Sancrucensis

Pater Edmund Waldstein's Blog


Paraprosdokian in Funeral Sermons

Fr. Paul Scalia’s sermon at the recent funeral of his father, Justice Antonin Scalia, was an excellent model of what a funeral sermon should be— both as rhetoric and as theology.

The main body of the sermon (after the greetings) begins with the rhetorical device of paraprosdokian:

We are gathered here because of one man. A man known personally to many of us, known only by reputation to even more. A man loved by many, scorned by others. A man known for great controversy, and for great compassion. That man, of course, is Jesus of Nazareth.

Paraprosdokian is peculiarly appropriate to funeral sermons— the congregation expects them to be about the deceased, but they are really about God. One of the most famous of all funeral orations, Massillon’s sermon for the funeral of King Louis XIV begins with a similar device. Massillon began by reading his text:

Behold I am become great, and have gone beyond all in wisdom, that were before me in Jerusalem… and I have perceived that in these also there was labour, and vexation of spirit.

Then he is supposed to have paused for a long time, letting the words sink in. The congregation expects him to speak of the greatness of “Louis le Grand,” but when, at last, he continued, he cried out:

Dieu seul est grand, mes frères et dans ces derniers moments surtout où il préside à la mort des rois de la terre : plus leur gloire et leur puissance ont éclaté, plus, en s’évanouissant alors, elles rendent hommage à sa grandeur suprême : Dieu paroît tout ce quil est, et l’homme n’est plus rien de tout ce qu’il croyoit être.

God only is great, my brethren; and above all in those last moments when He presides at the death of the kings of the earth. The more their glory and their power have shone forth, the more in vanishing then do they render homage to His supreme greatness; God then appears all that He is, and man is no more at all that which he believed himself to be. (trans. E.C. Dargan)

In a letter to a protestant minister, Justice Scalia noted that funeral sermons are particularly suited to preaching the Gospel to those who need to hear it:

Weddings and funerals (but especially funerals) are the principal occasions left in modern America when you can preach the Good News not just to the faithful, but to those who have never really heard it.

This is certainly true. In the parishes in which I am now, I preach at many funerals to a congregation of nominal Catholics. Such nominal Catholics have often given little thought to God, and usually wouldn’t take any talk of Him seriously.
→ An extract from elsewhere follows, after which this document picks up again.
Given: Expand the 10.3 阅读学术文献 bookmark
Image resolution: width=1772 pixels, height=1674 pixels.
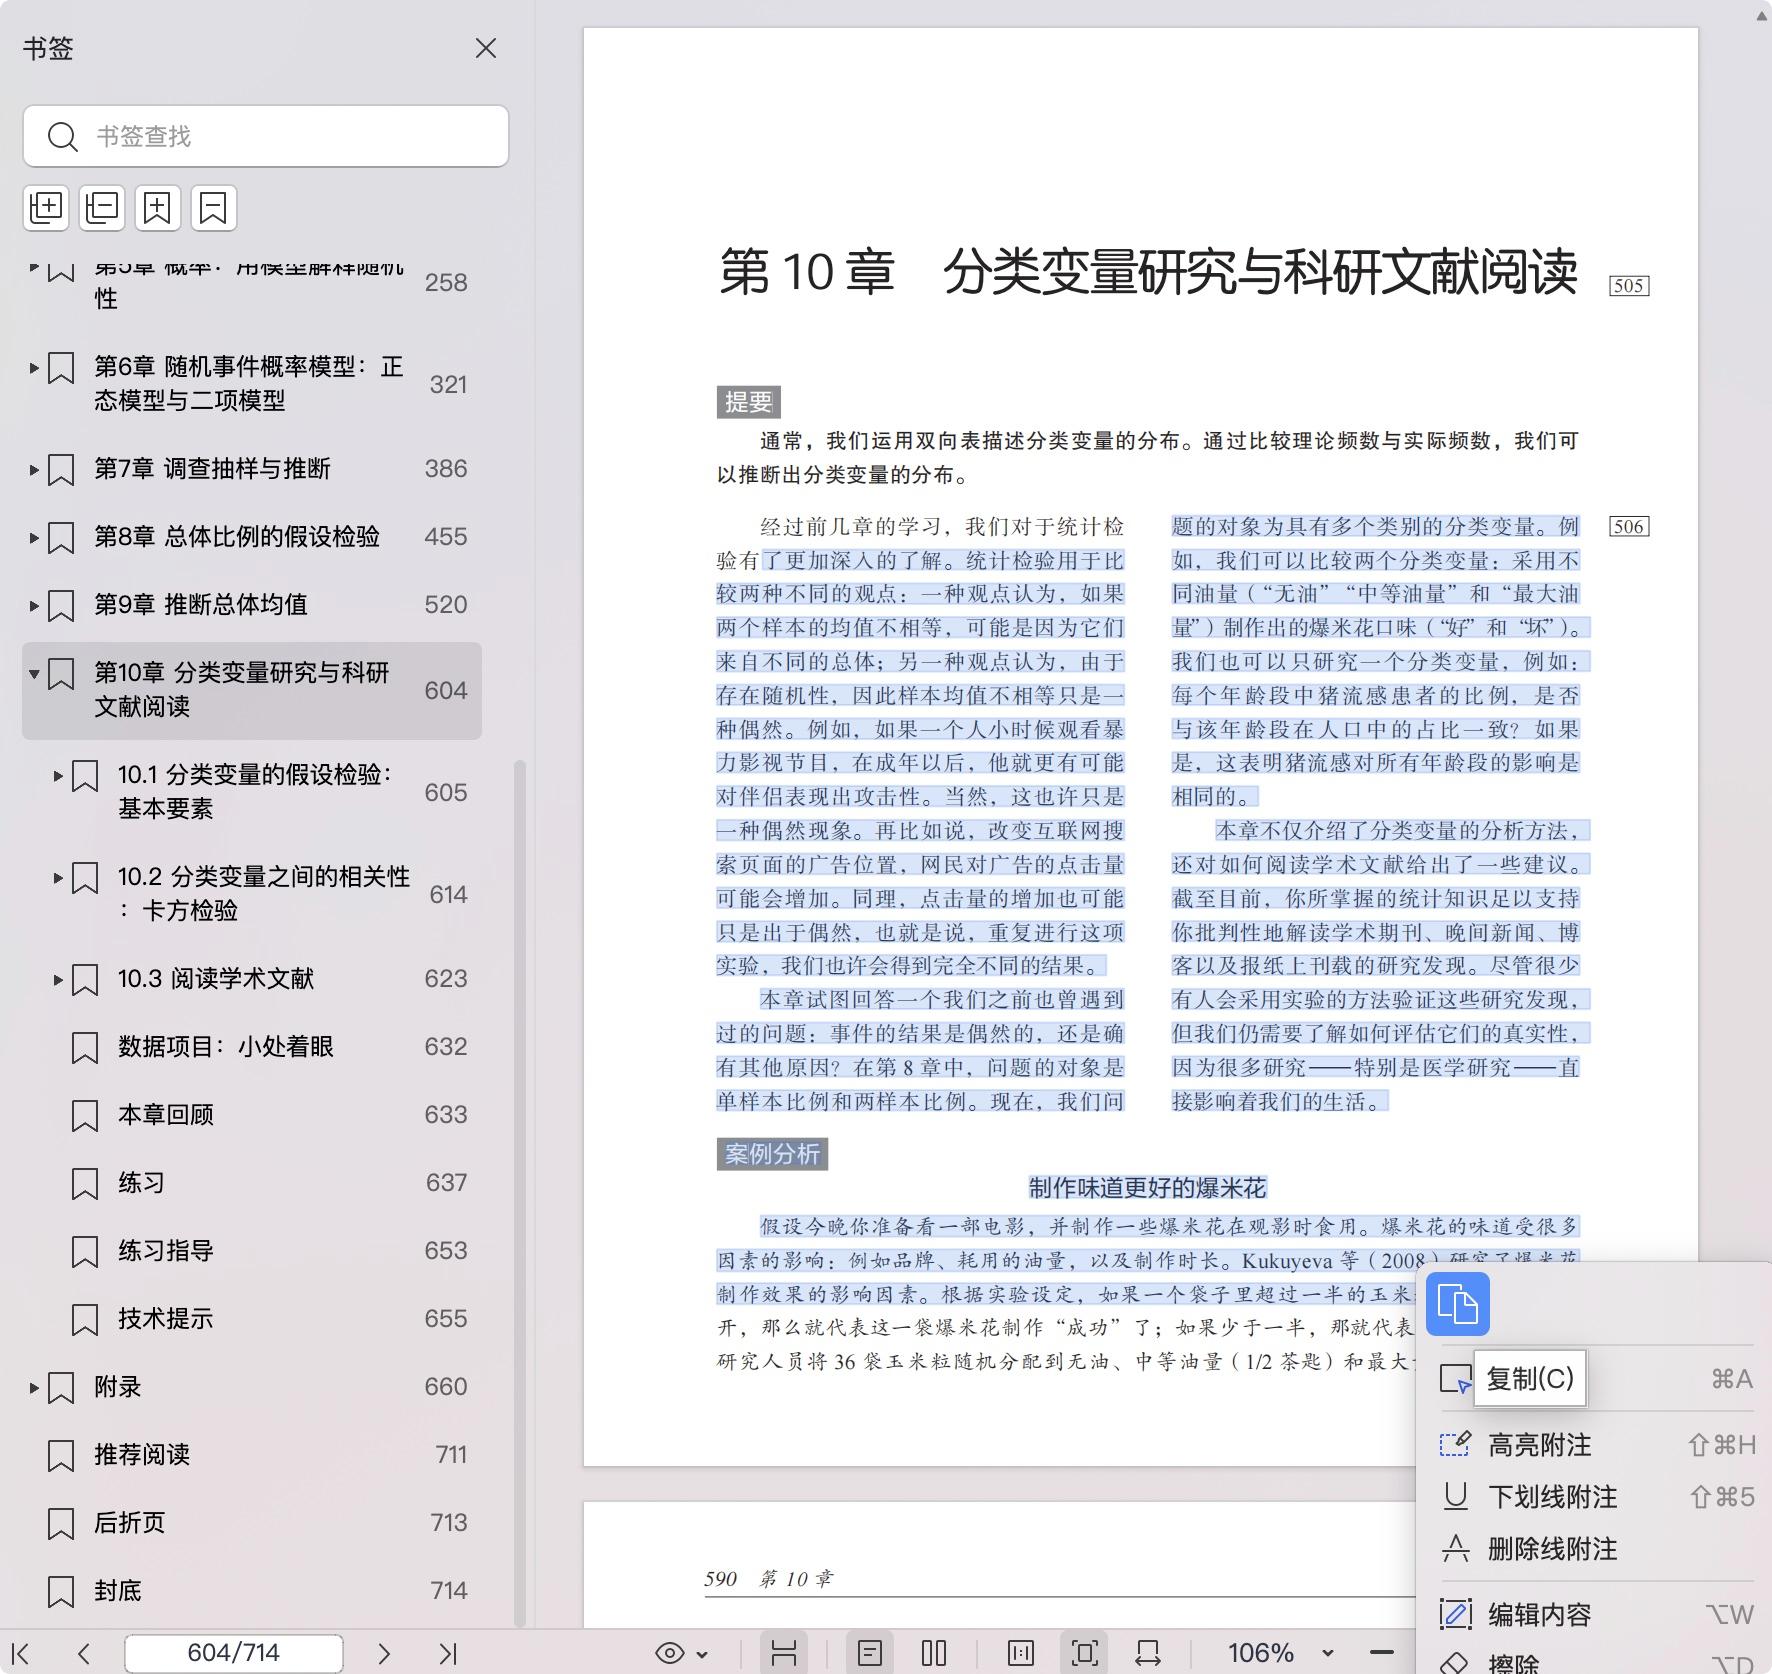Looking at the screenshot, I should click(x=58, y=979).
But confronted as they are with the death of a near relation or friend— with that ultimate seriousness of death— they are suddenly willing to listen.



3 responses to “Paraprosdokian in Funeral Sermons”
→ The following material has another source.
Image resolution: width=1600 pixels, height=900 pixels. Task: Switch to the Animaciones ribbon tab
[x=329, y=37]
  1. It is off topic, but I can never see the word paraprosdokian without recalling one of Chesterton’s essays in which he relishes the bad poetry of the father of Emily and Charlotte Bronte:
    https://books.google.co.uk/books?id=QtWvMclbR9YC&pg=PA102&lpg=PA102&dq=paraprosdokian+chesterton+bronte&source=bl&ots=KNv4833Ied&sig=xlbT8I9XAJEGGsmx_VNlMSb7j_E&hl=en&sa=X&ved=0ahUKEwiX__fHyonLAhUDPRoKHYzRACQQ6AEIKjAC#v=onepage&q=paraprosdokian%20chesterton%20bronte&f=false

    It is very funny.

    Liked by 1 person

  2. Perhaps it is strange to say, given how numerous was his audience, but I wonder if this was Fr. Scalia’s least-burdened funeral homily: exactly what he would preach for his own, with no need to answer to the cares and worries of a family he knows not so well.

    I have the pleasure to hear his homilies from time to time, and this one, while great indeed, is quite representative of his usual quality.